Since I've been a child I've slept on a huge feather pillow - the kind that is known as the "Continental" pillow in the West, the big square kind.
When it was young, it had belonged to my grandmother. Forty years ago that was, probably more; the pillow was new, stuffed with down and feathers inside a sturdy light canvas casing that was once a pale creamy beige. The pillow dwarfed me when I was a kid, it supported not just my head but practically half my body from the waist up. I'd snuggle right into it, and the dreams would come, the goosedown dreams from grandmother's pillow, building stories in my mind, perhaps training me for what I grew up to become.
The pillow travelled with me to three new continents in its turn. It came with us to Africa; it followed me to New Zealand; it joined me here in America when I married and moved here.

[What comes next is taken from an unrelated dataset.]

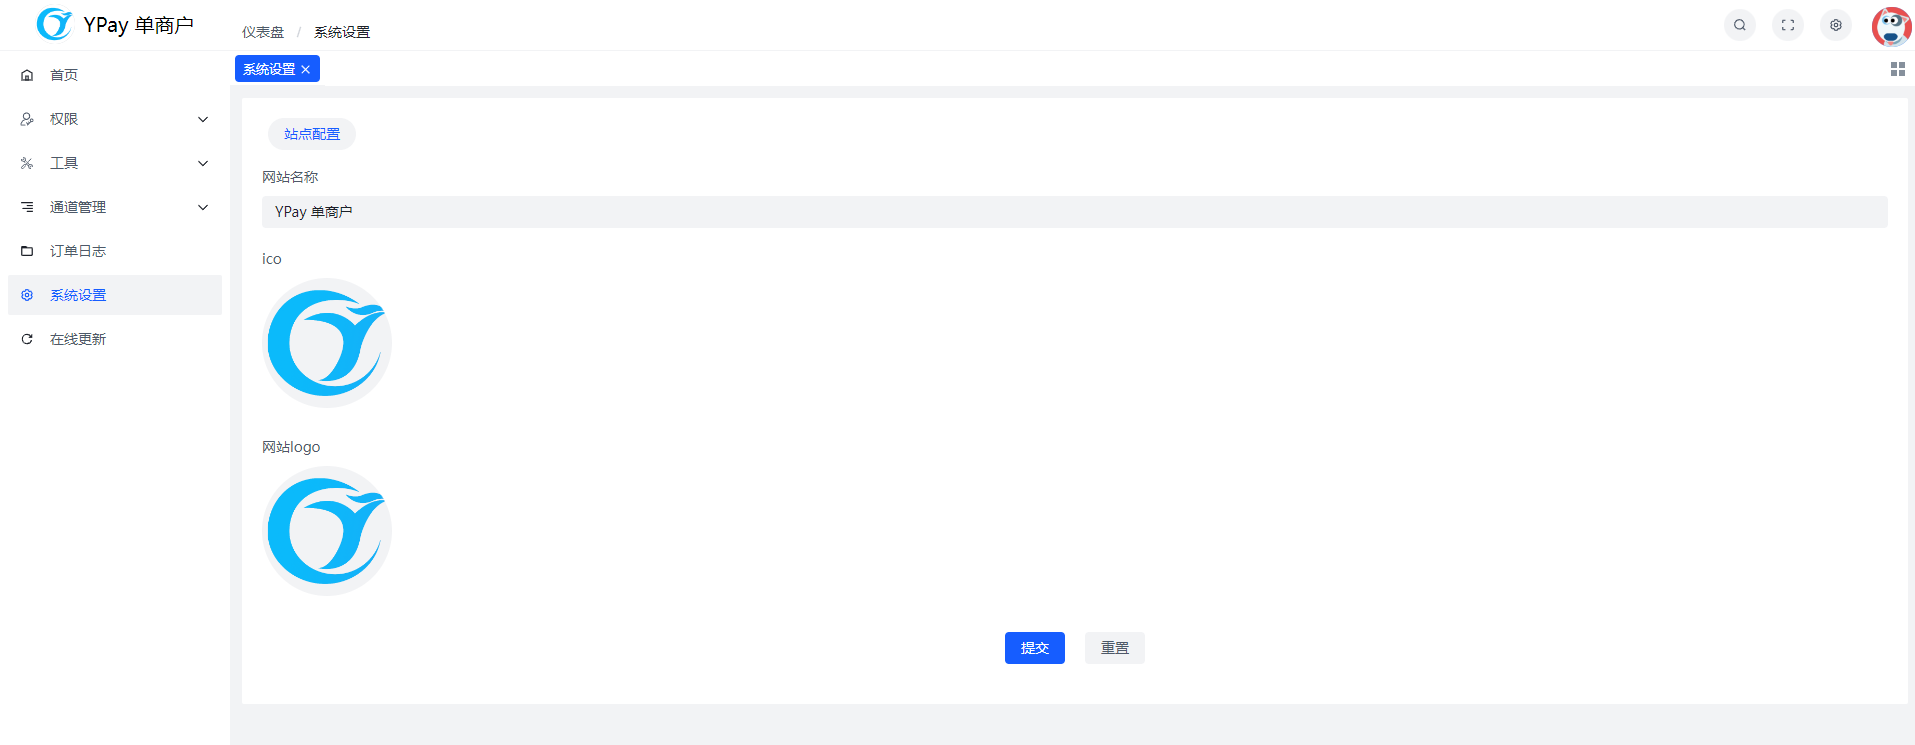Select the 站点配置 tab
1915x745 pixels.
[x=312, y=134]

Childhood, girlhood, youth, adulthood - it came with me through it all - this was the pillow into which I sometimes cried, which saw me toss and turn when sick or racked by high fever, from which I swam into wakefulness on every new morning of my life.
Over the years the canvas casing weakened, and every so often I'd find fine white feathers on my bedsheets, as though the pillow was seeping its feathered lifeblood. The feathers still inside the now aged casing, stained with its years of travel and slumbers, were starting to clump and harden, necessitating a vigorous boxing of the pillow every night before I went to sleep so as to redistribute the stuff inside the casing and prevent it from congealing into vaguely uncomfortable feathered boluses inside the pillow itself. It was becoming painfully obvious that even pillows have a life span, and that this one, my pillow, was reaching the end of its days.
I had a new one, all ready. But there it sat, inside the bedding chest, waiting - waiting for months, probably for years. Every morning I'd open my eyes in the morning, returning from my travels in the dream country, and I'd say, not today. There are still dreams trapped in the feathers, this was still the pillow touched and hallowed by my grandmother's hands.
It ended today, at last.
The old pillow is honourably retired. I sleep on new down tonight. New dreams may come, who knows.
The old pillow is in my other bed, awaiting disposition.
One thing I know. Unless something dire happens - like, the thing starts growing mold or purple antennae, it is not going to be thrown away. I will put a decorative pillowcase on it and add it to the pile of cushions on the bed in the guest bedroom. In time, perhaps the cat might catch a catnap on it, catch the taste of a ghost of a vanished dream. But there it will live out what days I have on this earth, with me, reminding me, keeping the memory of my grandmother alive in my house.
There is love in that pillow.
Rest well, old friend. You have earned your own long dreamless sleep. You have given all your dreams to me.